TALLADEGA, Ala. — Fresh from an “intense” final eight laps, Joey Logano parked his No. 22 Ford, caught his breath and proclaimed that it was “cool to get this thing in Victory Lane.”

This, then, can be pronounced a season of “cool” for Logano, who’ll turn 25 later this month. His triumph in Saturday’s NASCAR XFINITY Series Winn-Dixie 300 at Talladega Superspeedway was his third in five series starts, to go along with two runner-up finishes.

Couple that with a victory in the Daytona 500 and eight top 10s in nine Sprint Cup races, how is he not on everyone’s NASCAR fantasy team for Sunday’s Sprint Cup GEICO 500 race (1 p.m. ET on FOX) at Talladega?

“This has been a pretty special season so far,” Logano said. “We’ve had some fast race cars.”

Brian Scott was second, followed by his Richard Childress Racing teammate Austin Dillon, the Coors Light Pole-sitter. (The front row was All-Dillon, All-RCR, with younger brother Ty on the outside, and Scott starting third.)

J.J. Yeley was fourth and Joey Gase, a youngster with a team budget so small “I don’t even have a PR person,” was fifth. Gase, who started 39th, noted that his sponsorship funding “for the entire year is what some of these teams have for one race.”

Logano stole the lead from Elliott Sadler after a restart with eight laps remaining, then it “was just having the right people behind you, making the right moves, making the right block and getting that clean air. Then it’s all in the mirror,” Logano said.

Typical of a Talladega race, this was not without incident, though the infamous Big One didn’t erupt.

Barely had the green flag drop than did a yellow flag waved. Sadler, in the lead and on the outside lane, dropped toward the bottom lane on the second lap without having cleared teammate Darrell Wallace Jr. It sent both cars careening, but both were able to resume racing; Sadler went on to finish seventh, Wallace 20th.

(Stored records)
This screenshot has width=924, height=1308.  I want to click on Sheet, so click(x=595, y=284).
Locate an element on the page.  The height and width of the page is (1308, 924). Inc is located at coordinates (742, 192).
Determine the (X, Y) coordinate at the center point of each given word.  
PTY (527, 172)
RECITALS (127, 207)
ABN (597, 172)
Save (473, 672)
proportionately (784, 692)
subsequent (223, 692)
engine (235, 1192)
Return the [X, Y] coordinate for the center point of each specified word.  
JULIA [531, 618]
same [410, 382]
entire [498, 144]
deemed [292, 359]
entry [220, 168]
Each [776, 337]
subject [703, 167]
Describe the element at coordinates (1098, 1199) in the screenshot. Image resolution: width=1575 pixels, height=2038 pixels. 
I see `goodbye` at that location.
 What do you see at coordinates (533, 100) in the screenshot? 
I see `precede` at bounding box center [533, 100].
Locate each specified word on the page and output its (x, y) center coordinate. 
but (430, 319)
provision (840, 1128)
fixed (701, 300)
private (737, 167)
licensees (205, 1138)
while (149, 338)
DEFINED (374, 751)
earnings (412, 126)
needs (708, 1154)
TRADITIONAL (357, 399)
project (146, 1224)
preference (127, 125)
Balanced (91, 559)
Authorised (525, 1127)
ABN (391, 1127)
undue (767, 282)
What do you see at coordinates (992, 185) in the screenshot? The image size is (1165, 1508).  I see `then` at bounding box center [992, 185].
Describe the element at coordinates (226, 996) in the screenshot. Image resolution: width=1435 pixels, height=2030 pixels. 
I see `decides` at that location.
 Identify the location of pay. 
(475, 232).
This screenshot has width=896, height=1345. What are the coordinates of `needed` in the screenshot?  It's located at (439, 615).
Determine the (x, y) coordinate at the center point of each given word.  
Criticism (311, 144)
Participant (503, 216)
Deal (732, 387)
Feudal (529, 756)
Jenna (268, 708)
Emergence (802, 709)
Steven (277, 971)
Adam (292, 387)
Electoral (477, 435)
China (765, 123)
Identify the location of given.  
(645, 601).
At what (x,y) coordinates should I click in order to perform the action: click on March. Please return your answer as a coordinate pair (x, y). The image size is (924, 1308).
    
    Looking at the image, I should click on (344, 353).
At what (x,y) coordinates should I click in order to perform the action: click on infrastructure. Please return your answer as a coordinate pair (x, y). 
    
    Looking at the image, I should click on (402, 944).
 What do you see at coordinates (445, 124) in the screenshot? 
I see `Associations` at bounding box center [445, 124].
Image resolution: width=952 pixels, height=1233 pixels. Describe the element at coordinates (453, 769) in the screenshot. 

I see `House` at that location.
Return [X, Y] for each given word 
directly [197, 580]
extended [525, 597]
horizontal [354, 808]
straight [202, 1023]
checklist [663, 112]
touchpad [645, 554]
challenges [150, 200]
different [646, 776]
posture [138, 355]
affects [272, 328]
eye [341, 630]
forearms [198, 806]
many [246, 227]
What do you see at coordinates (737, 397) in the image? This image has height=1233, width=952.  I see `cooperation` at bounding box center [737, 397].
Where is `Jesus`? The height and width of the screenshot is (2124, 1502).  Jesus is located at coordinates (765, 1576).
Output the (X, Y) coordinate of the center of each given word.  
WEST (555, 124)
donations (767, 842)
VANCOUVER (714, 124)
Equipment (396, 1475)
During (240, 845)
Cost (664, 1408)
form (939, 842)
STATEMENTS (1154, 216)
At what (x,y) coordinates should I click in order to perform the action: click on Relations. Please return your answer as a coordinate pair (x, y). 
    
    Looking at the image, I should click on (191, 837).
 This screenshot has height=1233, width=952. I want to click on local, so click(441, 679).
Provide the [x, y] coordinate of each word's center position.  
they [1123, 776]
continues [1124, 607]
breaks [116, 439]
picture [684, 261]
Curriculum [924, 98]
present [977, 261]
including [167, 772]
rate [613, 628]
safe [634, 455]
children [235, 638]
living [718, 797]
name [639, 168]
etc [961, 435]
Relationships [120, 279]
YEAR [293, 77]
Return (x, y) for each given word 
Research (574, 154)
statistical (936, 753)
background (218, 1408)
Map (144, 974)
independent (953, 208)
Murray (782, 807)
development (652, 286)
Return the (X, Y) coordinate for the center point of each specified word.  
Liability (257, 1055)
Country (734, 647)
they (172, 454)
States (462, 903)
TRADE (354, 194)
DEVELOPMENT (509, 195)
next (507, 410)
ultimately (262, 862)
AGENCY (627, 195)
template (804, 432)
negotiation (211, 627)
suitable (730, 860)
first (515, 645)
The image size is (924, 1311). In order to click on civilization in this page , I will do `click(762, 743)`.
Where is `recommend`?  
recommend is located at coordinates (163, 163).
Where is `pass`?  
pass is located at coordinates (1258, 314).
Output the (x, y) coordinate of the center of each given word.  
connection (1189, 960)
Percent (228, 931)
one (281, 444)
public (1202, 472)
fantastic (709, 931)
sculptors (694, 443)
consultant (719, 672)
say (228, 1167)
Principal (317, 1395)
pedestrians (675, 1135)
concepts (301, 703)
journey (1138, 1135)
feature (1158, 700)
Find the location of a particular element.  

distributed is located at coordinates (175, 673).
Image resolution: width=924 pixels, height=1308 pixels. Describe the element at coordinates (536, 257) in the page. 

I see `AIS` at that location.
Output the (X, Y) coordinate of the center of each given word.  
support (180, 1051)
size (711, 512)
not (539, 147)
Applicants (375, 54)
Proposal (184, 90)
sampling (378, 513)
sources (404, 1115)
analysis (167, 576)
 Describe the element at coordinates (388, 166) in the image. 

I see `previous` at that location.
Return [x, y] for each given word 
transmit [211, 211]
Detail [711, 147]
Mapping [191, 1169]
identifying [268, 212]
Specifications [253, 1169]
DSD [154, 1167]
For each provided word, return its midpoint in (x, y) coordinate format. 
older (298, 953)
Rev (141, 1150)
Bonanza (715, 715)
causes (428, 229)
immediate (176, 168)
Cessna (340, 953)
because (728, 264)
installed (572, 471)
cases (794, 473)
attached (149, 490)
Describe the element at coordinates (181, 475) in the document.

### Task directions
In the race report, which driver started the Winn-Dixie 300 from the 39th position?

### Solution to the exercise
Joey Gase